**Work order:** From the entries that follow, pick out all lines holding "Name".

**Records to process:**
↓

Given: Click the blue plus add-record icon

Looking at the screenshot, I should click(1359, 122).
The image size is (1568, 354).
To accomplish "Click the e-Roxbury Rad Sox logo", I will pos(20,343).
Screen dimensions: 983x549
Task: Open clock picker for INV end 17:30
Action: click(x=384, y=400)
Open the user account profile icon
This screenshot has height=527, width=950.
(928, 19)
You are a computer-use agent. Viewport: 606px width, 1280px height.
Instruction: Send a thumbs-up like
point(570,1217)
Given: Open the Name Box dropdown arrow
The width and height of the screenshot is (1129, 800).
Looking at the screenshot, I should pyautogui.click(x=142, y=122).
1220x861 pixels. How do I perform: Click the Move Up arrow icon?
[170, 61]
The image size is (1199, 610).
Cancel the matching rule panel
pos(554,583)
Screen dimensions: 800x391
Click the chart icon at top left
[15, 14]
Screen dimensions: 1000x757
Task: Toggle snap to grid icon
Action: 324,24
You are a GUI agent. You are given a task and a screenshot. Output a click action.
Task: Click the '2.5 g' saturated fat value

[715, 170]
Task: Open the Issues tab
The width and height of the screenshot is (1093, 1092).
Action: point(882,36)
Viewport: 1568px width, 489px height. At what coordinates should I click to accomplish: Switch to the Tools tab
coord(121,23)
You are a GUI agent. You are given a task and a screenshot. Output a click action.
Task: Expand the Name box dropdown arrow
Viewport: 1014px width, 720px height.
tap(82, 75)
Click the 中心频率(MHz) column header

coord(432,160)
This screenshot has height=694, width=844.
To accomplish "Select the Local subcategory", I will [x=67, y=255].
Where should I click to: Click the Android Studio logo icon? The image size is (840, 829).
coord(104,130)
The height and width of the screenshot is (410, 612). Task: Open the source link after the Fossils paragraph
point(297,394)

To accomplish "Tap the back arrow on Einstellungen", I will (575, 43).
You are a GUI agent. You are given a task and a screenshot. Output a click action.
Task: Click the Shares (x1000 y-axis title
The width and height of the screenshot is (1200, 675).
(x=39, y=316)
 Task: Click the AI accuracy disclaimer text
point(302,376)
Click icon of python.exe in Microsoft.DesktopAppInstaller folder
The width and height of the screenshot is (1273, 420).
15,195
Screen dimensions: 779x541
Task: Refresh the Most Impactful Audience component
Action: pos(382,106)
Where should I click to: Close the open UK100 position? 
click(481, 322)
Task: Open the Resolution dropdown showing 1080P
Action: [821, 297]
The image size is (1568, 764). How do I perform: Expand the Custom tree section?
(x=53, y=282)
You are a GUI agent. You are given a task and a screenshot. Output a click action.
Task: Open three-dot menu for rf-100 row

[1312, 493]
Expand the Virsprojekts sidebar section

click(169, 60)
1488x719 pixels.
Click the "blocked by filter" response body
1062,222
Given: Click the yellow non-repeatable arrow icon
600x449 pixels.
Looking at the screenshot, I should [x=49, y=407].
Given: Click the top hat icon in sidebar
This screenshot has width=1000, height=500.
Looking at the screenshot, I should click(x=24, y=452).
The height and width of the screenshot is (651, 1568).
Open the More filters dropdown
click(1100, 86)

↑

**Answer to this exercise:**
Given: Open the Name Box dropdown arrow
Task: Expand the Name box dropdown arrow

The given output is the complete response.